Wednesday, April 26, 2006

Sunset Drive


You get to a point in life where you start wishing that you'd taken the time, made the effort, to photograph so many of the everyday happenings that seemed of no great importance at the time, the people you ran into every day, the places you went for coffee or to grab a newspaper. Now they're gone. Businesses changed hands, buildings were torn down to be replaced by others, people moved, retired, died.
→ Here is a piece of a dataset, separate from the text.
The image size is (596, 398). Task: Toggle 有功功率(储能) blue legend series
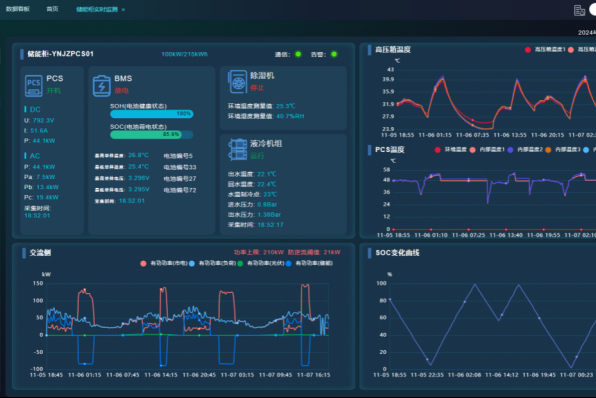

No, you can never ever again recapture a moment in time, but at some point you come to the realization that everything that even existed at that point in time is now but a memory. Gone forever. The horses grazing on Biscayne Blvd. where a strip mall now entices shoppers, a few blocks away where a college dorm, once a roadside motel where Linda Lovelace starred in Deep Throat, now houses students with no idea of the history of their current home, a short lived ice arena torn down to make way for another strip mall. We can never have too many strip malls!

Some people think I'm a bit of a nut because I always seem to have a camera with me. I take pictures of some very mundane everyday things, things that remind me of what I wished I'd photographed in the past. My friends across the table as we drink coffee, maybe the waitress serving the coffee. And since I got adept at photographing myself with that ultra wide angle 15mm lens sometimes I take photos of myself doing some very mundane things too, everything from going to the Post Office to getting a haircut. Here it's aproaching dusk, the sun is almost set, and I'm driving my truck towards the east.

Yet on another level I've lived here nearly continuously for what will be 50 years this October. Eleven years later I bought the house I'm still living in. I've been the photographer at various times for a local university, a couple of newspapers and regional magazine. the city, the chamber of commerce, various churches and not for profits.

While other photographers were out travelling the world in search of adventure I was examining my environment in depth, and over a couple of generations. Now I'm starting to realize that I was doing the same to myself, recording my life, studying myself. I wish I had photographs of myself on my bicycle in the 1950's, driving the VW beetle in the 1960's, and so on, but I can have photos of myself driving the Toyota Tacoma now, sometimes alone, other times with Monkey and with some of my friends, at dusk and at night as well as during the day. No I didn't miss the travelling. I got to be part of my community and took part in raising my children. That was my adventure.

2 Comments:

Blogger Todd Frederick Photography said...

Al, I think this is your best essay yet. I can think of no better reason to carry a camera and photograph every day. Todd

7:00 PM  
Anonymous Anonymous said...

Al, great piece today; Sunset Drive! One of your best.